Nairobi Stima
- Full name: Nairobi Stima
- Ground: Nairobi City Stadium
- Capacity: 20,000
- Chairman: Johnstone Sakwa
- Head coach: Evans Mafuta
- League: Kenyan National Super League
- 2019: 3rd
| Home colours |

= Nairobi Stima F.C. =

Kenyan football club

Nairobi Stima is an association football club based in Nairobi, Kenya. The club competes in the Kenyan National Super League.

==History==
Manager George Owoko led Nairobi Stima to an undefeated first half of the season in 2018–19, but was suspended by management in April 2019 and left the club that June. Assistant coach Evans Mafuta took over as manager.

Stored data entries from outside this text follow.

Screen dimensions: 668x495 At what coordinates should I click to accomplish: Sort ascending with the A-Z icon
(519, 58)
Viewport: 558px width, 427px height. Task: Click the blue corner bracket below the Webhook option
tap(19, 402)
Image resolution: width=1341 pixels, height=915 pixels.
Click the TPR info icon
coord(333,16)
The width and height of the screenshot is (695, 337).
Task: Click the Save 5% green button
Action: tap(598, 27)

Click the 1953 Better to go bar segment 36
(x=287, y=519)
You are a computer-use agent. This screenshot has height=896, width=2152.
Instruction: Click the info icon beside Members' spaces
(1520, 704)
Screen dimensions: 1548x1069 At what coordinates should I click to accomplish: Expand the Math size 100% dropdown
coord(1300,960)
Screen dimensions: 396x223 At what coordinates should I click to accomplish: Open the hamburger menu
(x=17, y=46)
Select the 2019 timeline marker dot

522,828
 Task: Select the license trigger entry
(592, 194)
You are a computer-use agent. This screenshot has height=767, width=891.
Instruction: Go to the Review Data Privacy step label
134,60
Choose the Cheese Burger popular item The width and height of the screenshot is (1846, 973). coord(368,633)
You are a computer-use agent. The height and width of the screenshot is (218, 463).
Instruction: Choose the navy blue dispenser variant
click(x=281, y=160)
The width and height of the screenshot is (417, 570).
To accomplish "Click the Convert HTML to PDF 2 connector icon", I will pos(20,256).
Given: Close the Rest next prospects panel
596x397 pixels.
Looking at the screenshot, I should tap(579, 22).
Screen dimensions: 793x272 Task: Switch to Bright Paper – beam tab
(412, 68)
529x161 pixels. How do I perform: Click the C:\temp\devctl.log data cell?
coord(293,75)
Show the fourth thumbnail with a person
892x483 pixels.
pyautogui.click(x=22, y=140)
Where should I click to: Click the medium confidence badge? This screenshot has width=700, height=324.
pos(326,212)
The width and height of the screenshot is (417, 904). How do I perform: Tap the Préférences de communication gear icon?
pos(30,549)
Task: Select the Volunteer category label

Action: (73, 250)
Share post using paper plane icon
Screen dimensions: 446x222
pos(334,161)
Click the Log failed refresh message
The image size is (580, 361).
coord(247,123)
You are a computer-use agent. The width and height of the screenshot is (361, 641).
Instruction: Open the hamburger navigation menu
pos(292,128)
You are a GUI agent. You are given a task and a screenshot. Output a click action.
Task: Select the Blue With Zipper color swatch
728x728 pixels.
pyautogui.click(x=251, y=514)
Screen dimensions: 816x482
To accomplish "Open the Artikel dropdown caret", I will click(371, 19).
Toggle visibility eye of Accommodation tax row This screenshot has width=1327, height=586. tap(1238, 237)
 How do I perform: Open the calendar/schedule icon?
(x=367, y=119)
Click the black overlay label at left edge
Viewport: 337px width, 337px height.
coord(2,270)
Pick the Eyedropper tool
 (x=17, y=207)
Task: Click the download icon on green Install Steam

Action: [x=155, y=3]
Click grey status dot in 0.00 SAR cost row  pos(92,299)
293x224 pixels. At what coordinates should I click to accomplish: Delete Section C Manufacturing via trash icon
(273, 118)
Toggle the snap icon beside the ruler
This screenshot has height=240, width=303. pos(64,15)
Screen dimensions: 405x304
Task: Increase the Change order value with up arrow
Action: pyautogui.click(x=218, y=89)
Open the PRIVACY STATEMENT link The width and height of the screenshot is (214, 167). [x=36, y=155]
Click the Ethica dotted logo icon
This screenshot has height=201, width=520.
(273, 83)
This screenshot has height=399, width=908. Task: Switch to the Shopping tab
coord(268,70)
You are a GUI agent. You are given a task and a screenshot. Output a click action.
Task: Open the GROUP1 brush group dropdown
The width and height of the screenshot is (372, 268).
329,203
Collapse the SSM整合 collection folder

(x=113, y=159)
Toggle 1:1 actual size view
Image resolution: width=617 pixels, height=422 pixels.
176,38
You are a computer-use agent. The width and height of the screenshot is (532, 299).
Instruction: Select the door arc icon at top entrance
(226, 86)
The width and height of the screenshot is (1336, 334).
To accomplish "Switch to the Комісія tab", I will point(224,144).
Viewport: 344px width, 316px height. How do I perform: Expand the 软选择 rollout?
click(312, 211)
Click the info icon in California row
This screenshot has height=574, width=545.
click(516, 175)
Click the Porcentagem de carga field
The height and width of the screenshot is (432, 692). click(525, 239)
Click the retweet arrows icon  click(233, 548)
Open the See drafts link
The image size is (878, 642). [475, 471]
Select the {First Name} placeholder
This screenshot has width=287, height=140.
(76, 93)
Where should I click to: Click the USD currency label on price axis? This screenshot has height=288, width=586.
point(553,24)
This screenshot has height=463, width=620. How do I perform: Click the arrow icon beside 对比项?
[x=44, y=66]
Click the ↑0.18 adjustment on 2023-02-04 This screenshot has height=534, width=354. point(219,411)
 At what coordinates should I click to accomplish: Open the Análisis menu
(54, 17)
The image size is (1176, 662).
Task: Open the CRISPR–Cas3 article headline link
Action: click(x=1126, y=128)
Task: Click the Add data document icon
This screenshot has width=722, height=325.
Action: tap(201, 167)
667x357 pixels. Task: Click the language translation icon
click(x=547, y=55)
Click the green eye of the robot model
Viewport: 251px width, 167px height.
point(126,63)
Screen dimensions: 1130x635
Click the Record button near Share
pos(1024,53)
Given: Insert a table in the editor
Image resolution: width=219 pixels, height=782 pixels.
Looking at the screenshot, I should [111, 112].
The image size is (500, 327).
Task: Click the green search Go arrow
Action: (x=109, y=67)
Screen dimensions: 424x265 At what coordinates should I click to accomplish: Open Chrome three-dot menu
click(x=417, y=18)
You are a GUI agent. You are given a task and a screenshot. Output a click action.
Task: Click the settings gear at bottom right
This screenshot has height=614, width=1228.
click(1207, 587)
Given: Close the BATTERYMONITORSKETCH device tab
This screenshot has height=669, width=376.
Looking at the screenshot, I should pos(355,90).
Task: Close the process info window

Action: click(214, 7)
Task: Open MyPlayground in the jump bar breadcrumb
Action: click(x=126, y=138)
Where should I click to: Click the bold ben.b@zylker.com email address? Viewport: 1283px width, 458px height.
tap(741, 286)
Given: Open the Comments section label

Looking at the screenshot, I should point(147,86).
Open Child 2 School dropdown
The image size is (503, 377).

Stima finished 3rd in 2019 and qualified for the promotion/relegation playoff, but lost to top flight Posta Rangers 3–2 on aggregate and remained in the second division. Nairobi Stima only lost two league matches that year, but missed out on promotion by goal difference to Kisumu All Stars.

==Seasons==

| Season | Tier | Position | G | W | D | L | GF | GA | Pts |
|---|---|---|---|---|---|---|---|---|---|
| 2012 | 2nd | 8/20 | 37 | 13 | 14 | 10 | 46 | 39 | 53 |
| 2013 | 2nd | 5/12 | 22 | 9 | 11 | 2 | 32 | 14 | 38 |
| 2014 | 2nd | 5/12 | 22 | 8 | 7 | 7 | 20 | 18 | 31 |
| 2015 | 2nd | 12/18 | 31^ | 8 | 11 | 12 | 34 | 37 | 35 |
| 2016 | 2nd | 9/20 | 38 | 13 | 13 | 12 | 39 | 35 | 52 |
| 2017 | 2nd | 5/19 | 36 | 20 | 10 | 6 | 45 | 23 | 70 |
| 2018 | 2nd | 6/19 | 35 | 14 | 10 | 11 | 43 | 35 | 52 |
| 2018–19 | 2nd | 3/20 | 38 | 22 | 14 | 2 | 64 | 33 | 80 |

Source: RSSSF; 2017 Soccerway

==Stadium==
The team currently plays its home games at the 15,000-capacity Nairobi City Stadium.